▶ PROBLEM REQUIREMENTS
Produce the same data once more, line for line.

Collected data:
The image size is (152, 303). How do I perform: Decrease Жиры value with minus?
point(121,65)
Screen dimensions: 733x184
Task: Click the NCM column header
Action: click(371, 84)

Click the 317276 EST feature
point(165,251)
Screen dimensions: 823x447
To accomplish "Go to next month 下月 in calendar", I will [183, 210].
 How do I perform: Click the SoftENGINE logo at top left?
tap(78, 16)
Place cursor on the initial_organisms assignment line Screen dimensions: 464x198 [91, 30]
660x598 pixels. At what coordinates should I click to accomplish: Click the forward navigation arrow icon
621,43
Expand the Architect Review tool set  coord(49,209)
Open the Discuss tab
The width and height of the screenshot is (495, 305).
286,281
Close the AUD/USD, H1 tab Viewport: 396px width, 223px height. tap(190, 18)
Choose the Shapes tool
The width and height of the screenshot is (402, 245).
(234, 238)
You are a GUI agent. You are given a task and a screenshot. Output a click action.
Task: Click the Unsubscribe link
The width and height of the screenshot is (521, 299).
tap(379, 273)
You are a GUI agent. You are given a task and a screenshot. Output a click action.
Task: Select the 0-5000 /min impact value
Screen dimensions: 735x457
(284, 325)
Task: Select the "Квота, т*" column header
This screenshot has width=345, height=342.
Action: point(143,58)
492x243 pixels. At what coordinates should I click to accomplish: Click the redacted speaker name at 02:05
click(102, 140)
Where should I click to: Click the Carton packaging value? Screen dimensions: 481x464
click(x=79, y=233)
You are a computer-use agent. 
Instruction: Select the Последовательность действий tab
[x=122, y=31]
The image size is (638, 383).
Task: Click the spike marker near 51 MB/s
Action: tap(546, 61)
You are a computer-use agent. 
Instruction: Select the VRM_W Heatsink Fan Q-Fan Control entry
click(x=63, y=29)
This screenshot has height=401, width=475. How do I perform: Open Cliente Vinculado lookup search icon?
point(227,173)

▶ EXPECTED OUTPUT
The image size is (152, 303). How do I perform: Decrease Жиры value with minus?
point(121,65)
Screen dimensions: 733x184
Task: Click the NCM column header
Action: click(371, 84)

Click the 317276 EST feature
point(165,251)
Screen dimensions: 823x447
To accomplish "Go to next month 下月 in calendar", I will [183, 210].
 How do I perform: Click the SoftENGINE logo at top left?
tap(78, 16)
Place cursor on the initial_organisms assignment line Screen dimensions: 464x198 [91, 30]
660x598 pixels. At what coordinates should I click to accomplish: Click the forward navigation arrow icon
621,43
Expand the Architect Review tool set  coord(49,209)
Open the Discuss tab
The width and height of the screenshot is (495, 305).
286,281
Close the AUD/USD, H1 tab Viewport: 396px width, 223px height. tap(190, 18)
Choose the Shapes tool
The width and height of the screenshot is (402, 245).
(234, 238)
You are a GUI agent. You are given a task and a screenshot. Output a click action.
Task: Click the Unsubscribe link
The width and height of the screenshot is (521, 299).
tap(379, 273)
You are a GUI agent. You are given a task and a screenshot. Output a click action.
Task: Select the 0-5000 /min impact value
Screen dimensions: 735x457
(284, 325)
Task: Select the "Квота, т*" column header
This screenshot has width=345, height=342.
Action: point(143,58)
492x243 pixels. At what coordinates should I click to accomplish: Click the redacted speaker name at 02:05
click(102, 140)
Where should I click to: Click the Carton packaging value? Screen dimensions: 481x464
click(x=79, y=233)
You are a computer-use agent. 
Instruction: Select the Последовательность действий tab
[x=122, y=31]
The image size is (638, 383).
Task: Click the spike marker near 51 MB/s
Action: tap(546, 61)
You are a computer-use agent. 
Instruction: Select the VRM_W Heatsink Fan Q-Fan Control entry
click(x=63, y=29)
This screenshot has height=401, width=475. How do I perform: Open Cliente Vinculado lookup search icon?
point(227,173)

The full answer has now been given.